Rangpur Lemon

30 01 2008

rangpur.jpg

In FY2006, Tanqueray introduced Tanqueray Rangpur. Simply put, my favourite fruit had arrived in a British gin. Erroneously known as Canton lemon, Hime Lemon (Japan), Cravo Lemon (Brazil) and Mandarin Lime (with me, yet?) Stateside, the majestic Rangpur is simply neither a lemon nor a mandarin, it is a true lemanderin, acid with an orange peel and flesh. You could use it to sub for limes in a pinch or as a decorative orange – so unique stands my Rangpur. Certainly of Indian origin (bias alert), it was introduced to Florida by Reasoner Brothers of Oneco and is used predominately as an ornamental or potted plant (Stateside) or as rootstock (UK). So imagine my utter delight when S&P500 decided to give me some. Just give away. And it is Christmas. Also, I am easily bought.
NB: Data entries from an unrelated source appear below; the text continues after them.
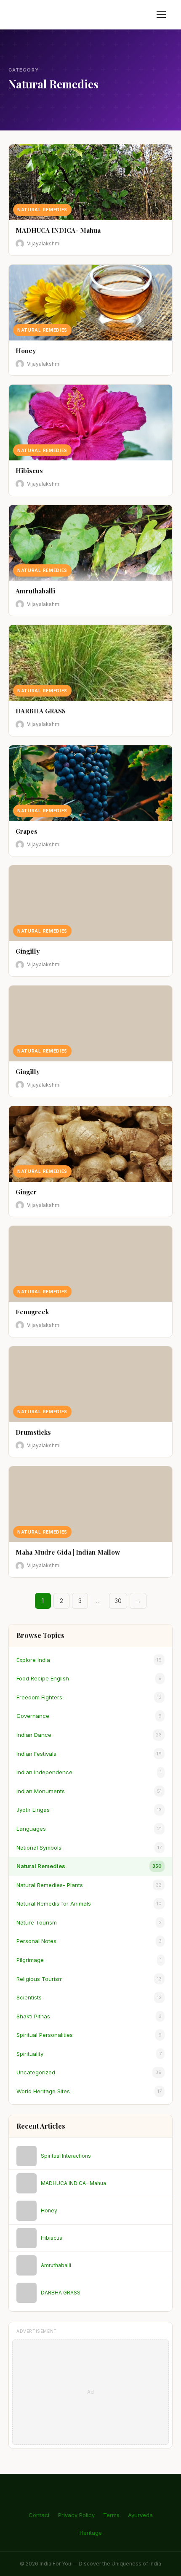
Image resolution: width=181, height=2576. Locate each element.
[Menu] (161, 15)
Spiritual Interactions (66, 2156)
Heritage (91, 2532)
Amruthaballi (56, 2265)
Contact (39, 2515)
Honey (49, 2210)
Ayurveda (140, 2515)
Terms (111, 2515)
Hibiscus (51, 2238)
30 (118, 1600)
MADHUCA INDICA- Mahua (73, 2183)
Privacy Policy (76, 2515)
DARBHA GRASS (60, 2292)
The quintessential Rangpur Margarita (omit the word lime – it is educational) is had by combining 1 oz tequila, 1 tsp Rangpur juice, juice of half a Meyer lemon, and 0.5C ice till slushy in a blender. Rim your glass with a lime wedge and dip in rock salt. For rationing/rational purposes, I also prepare a Rangpur Syrup, same principle as a simple syrup, store in freezer unless you edge with a few citrate crystals as preservative, for emergency lemonades, lemon/limeade, ginger fizz or simply with Canada Dry ginger ale. Rangpurs, in moderation, make a smashing addition to fruit punch and white sangria but zest them first. You could use the zest to freshen up your sitting room or mix into the wash.

How thankful I am for my Rangpurs! Of course, this is no way diminishes its importance as an essential archeological site (second only to Lothal in NW Gujarat) from where the Indus Valley Civilization sprung.

In 2006, Diageo, Plc, introduced a rangpur-flavored version of Tanqueray gin, known simply as Tanqueray Rangpur.